If you use a Bridger,Northwoods,or the new Montana traps you will throw those dukes away You get what you pay for


----------



## carp_killer (Nov 24, 2006)

those new montanas are nice traps almost as nice as the old montgomerys throw those dukes away before you hurt yourself


----------



## 280IM (Mar 28, 2005)

trapper_2 Another trapper that knows what he is talking about


----------



## cya_coyote (Aug 31, 2005)

i have been using the #3 dukes in high theft areas when beaver trapping... set for the front foot catch, and they have been good on drowners wires. i am using the 1.75 offsets for coyote and fox, and they are also doing ok...

don't know why a lot of people are putting the dukes down. no, they are not as polished as the victors and bridgers, which i also use from time to time... but hey, they will do the job if you do yours. they will work fine for the beginners who need to watch their money.

cya

:sniper:


----------



## smitty223 (Mar 31, 2006)

cya- Hopefully you know by now I'm not one of those who gets all bent out of shape in these "Duke debates", I've seen guys scream, foam at the mouth, and threaten physical harm, etc., which is a bit extreme I'd say.

I'd explained about having their traps fly apart, bend the frames after they were set, thin materials, etc. I recently had 12-#1.5 Duke coils sent to me to be modified. The springs look like they've been pulled-apart, instead of the coils laying "side by side" like any other brand of coil does. Also, the eye of the dog where the material returns back upward, lacks meeting the bottom of the dog by about 1/8th of an inch, which even after crimping the dog-eye to eliminate pan-creep still leaves much to be desired. These were a brand-new dozen, that I opened myself. I can take pics to show what I mean if you'd like.

That is "my" problems with Dukes, they produce junk, and know it, yet do nothing about it. Why would anyone support a company like that? If you hired me to put a new roof on your house, and the new roof leaked.....would you recommend me to your neighbors for a new roof?

Trappers can buy all of them they want, doesn't bother me a bit. They can stand on the mountain & claim they're the best traps made, again, I don't care. I'll spend alittle more money & buy traps I can depend on & have confidence in to do their jobs.

Just my humble opinion.........
Smitty


----------



## smitty223 (Mar 31, 2006)

Look at the gaps between the spring coils, they are twice as bad with the springs removed



















Here's a new musicwire spring.









Here's the dog, look at the gap because they're cut too short, and it's already been crimped tight. This will only make having the dogs torn off the traps easier.

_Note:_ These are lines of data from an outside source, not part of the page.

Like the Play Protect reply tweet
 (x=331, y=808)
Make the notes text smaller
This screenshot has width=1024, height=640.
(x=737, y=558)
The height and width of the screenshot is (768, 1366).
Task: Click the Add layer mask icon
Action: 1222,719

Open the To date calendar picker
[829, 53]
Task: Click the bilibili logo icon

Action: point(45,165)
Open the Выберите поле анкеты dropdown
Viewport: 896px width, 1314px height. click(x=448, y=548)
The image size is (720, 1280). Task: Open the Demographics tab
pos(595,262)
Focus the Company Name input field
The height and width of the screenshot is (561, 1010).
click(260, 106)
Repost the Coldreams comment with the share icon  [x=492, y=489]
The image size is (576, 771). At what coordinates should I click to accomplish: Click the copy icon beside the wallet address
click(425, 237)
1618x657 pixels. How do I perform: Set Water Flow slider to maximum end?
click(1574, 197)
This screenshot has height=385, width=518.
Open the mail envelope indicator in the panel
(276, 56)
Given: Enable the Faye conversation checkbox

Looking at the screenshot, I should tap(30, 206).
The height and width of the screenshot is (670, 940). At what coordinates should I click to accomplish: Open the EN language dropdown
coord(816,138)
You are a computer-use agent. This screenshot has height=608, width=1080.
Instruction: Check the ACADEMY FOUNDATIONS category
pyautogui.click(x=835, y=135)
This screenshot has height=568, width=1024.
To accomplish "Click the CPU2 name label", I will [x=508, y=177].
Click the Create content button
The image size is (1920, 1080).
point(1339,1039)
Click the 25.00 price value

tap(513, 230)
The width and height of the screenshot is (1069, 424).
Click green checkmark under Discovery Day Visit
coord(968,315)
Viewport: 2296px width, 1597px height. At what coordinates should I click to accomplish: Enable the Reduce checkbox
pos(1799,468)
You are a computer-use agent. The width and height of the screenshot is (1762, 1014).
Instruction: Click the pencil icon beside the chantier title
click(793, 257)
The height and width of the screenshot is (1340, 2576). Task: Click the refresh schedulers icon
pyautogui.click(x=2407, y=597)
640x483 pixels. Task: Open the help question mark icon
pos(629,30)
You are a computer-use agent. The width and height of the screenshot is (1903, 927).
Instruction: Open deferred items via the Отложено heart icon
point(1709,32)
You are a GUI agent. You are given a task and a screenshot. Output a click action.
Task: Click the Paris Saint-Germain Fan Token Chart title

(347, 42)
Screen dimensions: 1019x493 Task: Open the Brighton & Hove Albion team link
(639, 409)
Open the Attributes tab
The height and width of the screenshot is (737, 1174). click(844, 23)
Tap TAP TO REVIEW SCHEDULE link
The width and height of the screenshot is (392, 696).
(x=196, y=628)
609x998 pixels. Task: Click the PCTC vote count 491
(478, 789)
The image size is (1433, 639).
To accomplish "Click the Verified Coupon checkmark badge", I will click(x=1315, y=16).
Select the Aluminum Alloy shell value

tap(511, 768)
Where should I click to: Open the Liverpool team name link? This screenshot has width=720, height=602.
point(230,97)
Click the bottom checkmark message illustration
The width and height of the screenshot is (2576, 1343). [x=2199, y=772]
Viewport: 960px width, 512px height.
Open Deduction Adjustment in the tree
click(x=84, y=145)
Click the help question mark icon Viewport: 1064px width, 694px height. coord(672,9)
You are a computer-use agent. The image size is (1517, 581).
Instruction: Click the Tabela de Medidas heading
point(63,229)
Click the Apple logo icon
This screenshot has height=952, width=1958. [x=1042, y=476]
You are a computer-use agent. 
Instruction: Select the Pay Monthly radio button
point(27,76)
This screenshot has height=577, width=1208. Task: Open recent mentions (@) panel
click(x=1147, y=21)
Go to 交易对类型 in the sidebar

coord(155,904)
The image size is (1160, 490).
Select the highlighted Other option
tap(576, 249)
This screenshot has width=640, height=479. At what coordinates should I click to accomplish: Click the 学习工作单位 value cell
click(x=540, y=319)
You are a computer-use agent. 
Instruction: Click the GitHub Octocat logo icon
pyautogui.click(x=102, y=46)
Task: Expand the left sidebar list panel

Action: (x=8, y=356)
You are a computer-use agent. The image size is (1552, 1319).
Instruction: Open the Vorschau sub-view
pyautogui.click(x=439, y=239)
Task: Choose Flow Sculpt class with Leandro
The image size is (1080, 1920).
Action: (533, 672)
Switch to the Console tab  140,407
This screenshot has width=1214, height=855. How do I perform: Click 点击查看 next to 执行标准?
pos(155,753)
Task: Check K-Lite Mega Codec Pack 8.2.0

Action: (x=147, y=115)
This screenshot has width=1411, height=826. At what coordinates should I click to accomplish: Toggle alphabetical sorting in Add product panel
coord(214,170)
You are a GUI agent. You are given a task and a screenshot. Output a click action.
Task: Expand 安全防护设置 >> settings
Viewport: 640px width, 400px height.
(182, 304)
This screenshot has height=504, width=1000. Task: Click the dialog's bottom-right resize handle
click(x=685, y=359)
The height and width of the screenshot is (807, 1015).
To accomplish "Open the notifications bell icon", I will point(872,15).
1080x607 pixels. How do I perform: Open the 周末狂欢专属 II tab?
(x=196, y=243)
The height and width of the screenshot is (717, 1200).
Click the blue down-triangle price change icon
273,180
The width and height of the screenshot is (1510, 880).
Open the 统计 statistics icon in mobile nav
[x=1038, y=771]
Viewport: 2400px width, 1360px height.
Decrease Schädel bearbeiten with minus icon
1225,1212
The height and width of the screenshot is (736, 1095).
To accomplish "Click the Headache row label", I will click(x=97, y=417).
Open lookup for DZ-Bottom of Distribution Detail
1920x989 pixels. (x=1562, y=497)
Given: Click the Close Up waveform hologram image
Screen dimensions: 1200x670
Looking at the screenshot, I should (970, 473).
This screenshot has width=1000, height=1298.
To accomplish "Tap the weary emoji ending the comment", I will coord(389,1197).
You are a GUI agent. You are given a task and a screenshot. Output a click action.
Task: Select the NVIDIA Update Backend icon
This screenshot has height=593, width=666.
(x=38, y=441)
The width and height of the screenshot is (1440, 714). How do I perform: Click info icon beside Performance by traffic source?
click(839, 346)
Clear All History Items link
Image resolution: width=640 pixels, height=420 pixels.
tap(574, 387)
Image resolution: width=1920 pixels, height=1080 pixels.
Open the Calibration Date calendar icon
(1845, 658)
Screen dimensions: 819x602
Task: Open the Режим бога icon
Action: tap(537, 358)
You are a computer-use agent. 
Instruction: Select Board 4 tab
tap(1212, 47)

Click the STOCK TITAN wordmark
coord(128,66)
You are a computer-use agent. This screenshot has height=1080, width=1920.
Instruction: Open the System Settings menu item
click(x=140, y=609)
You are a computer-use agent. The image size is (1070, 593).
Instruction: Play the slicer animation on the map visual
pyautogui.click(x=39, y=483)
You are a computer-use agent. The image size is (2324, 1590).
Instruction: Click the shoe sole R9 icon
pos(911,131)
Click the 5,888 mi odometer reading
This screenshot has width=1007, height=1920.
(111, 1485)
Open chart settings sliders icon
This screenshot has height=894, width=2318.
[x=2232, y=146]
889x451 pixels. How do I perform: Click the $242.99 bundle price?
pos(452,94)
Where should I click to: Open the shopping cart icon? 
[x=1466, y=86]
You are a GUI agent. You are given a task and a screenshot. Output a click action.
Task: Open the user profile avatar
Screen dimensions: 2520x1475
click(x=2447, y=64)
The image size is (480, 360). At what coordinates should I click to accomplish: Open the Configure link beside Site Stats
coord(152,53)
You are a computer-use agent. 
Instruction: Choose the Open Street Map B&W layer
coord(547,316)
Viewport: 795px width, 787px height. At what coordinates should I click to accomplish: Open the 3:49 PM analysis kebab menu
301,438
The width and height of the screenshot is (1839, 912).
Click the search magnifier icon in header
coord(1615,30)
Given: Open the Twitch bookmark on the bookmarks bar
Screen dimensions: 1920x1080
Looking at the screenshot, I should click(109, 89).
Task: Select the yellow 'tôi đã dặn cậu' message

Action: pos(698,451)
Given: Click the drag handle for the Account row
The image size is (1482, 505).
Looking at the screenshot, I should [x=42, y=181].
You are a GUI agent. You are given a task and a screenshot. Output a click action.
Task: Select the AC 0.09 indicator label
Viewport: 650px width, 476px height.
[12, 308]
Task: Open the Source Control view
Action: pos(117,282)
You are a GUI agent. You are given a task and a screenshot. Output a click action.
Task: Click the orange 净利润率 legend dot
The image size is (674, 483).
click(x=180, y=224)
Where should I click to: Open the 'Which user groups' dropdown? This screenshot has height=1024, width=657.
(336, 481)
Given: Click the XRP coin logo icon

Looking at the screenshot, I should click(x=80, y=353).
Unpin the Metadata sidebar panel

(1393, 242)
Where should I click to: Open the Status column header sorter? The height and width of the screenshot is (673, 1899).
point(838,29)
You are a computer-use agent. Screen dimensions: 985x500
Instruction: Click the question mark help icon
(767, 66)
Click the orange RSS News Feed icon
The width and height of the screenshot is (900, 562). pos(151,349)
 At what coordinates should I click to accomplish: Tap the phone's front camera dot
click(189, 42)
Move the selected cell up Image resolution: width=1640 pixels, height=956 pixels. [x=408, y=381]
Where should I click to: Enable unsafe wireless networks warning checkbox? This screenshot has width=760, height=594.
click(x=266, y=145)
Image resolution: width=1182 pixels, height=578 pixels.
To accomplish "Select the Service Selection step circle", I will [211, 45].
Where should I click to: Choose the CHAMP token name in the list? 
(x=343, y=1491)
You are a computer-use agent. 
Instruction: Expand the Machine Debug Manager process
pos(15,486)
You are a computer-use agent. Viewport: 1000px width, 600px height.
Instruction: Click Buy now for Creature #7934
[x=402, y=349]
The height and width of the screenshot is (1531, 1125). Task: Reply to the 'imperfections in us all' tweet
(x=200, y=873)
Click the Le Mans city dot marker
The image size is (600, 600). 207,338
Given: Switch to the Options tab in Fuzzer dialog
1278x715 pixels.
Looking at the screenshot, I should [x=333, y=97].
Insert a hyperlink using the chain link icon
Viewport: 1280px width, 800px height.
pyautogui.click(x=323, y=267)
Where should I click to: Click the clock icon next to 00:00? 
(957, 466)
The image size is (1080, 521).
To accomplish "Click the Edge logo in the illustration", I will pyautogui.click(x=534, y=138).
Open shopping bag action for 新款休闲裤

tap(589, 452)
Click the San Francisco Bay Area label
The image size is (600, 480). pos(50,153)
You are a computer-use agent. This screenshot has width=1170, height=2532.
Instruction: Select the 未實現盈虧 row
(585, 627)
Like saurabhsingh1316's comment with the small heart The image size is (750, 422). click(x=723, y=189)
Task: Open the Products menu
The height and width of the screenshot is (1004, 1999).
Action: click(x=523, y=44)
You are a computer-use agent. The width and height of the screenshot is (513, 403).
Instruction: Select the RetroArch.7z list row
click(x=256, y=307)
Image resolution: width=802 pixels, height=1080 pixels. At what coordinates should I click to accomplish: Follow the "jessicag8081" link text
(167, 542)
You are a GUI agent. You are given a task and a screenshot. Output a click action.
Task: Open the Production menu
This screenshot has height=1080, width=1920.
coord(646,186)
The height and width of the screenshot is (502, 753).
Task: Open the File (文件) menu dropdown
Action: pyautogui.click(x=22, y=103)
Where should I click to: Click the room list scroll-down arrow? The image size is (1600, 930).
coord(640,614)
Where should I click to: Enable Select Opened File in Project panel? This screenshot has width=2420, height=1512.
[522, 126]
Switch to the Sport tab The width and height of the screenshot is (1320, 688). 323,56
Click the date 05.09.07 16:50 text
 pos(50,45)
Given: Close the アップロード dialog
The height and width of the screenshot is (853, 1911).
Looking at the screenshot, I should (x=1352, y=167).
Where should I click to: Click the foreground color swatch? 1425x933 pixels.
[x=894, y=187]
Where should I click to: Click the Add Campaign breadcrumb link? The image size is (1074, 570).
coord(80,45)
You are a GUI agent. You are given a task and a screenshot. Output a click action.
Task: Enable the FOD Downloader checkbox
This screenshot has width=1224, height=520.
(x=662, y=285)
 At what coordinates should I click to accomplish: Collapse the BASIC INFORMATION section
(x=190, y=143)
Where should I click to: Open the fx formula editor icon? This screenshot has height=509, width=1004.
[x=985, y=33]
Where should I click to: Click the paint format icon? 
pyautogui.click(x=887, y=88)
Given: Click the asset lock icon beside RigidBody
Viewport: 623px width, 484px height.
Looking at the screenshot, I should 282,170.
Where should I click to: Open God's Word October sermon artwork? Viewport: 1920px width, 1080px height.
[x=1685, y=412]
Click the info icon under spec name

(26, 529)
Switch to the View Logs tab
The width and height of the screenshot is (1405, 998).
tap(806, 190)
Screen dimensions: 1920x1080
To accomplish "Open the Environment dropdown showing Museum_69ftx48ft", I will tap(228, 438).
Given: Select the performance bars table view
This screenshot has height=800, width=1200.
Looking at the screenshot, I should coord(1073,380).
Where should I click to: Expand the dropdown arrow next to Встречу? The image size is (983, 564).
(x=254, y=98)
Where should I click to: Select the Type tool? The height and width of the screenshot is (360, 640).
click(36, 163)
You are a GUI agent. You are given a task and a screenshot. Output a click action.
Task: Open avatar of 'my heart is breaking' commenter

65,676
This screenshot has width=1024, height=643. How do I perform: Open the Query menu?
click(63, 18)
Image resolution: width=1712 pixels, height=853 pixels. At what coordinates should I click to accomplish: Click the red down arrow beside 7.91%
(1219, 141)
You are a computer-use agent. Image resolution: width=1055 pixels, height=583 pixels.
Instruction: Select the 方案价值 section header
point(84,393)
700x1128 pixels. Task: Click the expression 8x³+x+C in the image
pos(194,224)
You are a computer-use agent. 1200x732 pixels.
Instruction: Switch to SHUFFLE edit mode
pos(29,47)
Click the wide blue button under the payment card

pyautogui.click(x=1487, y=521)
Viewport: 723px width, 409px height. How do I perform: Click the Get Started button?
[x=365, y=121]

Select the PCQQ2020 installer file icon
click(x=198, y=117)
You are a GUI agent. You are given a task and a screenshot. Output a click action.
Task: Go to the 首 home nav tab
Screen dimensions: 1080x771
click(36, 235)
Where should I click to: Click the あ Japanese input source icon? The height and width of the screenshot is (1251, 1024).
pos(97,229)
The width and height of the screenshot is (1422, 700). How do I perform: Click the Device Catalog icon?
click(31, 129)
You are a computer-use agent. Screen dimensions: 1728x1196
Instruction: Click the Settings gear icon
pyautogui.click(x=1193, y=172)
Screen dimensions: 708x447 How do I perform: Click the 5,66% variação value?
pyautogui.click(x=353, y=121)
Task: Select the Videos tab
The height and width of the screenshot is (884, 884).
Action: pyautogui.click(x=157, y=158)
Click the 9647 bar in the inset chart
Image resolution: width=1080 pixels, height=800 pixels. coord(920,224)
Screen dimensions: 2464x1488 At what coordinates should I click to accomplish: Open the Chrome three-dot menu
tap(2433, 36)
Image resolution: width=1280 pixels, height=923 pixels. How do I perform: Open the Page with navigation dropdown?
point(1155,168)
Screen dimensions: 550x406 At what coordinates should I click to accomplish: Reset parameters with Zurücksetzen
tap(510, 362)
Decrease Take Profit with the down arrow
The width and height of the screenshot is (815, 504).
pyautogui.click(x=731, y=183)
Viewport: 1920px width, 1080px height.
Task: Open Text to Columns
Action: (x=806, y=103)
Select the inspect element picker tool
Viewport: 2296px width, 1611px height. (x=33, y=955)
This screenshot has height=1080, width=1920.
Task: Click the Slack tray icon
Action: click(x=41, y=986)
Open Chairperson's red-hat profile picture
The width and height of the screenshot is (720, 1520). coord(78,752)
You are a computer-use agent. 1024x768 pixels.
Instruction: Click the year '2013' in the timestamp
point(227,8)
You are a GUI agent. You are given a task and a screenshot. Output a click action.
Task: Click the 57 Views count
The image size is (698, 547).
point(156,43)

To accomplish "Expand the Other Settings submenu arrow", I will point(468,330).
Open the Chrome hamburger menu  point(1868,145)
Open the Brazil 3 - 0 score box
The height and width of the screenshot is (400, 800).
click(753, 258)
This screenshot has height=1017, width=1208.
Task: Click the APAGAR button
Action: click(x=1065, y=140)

Sorry, but cheap cost or not......not anything I want to spend $$ on.......

Smitty


----------



## jfgb1979 (Feb 16, 2007)

damm too late smitty, i all ready got them with jc conner base plates,taos lighting springs ,jaw additions & t-bar shock springs ,have no choise but put them together and see how they hold up,but hey i was on the right track but would have been better off with briggers ,too bad hope i could have seen this pics before o well see what happens ,ill up date on how they did hopefully will pics


----------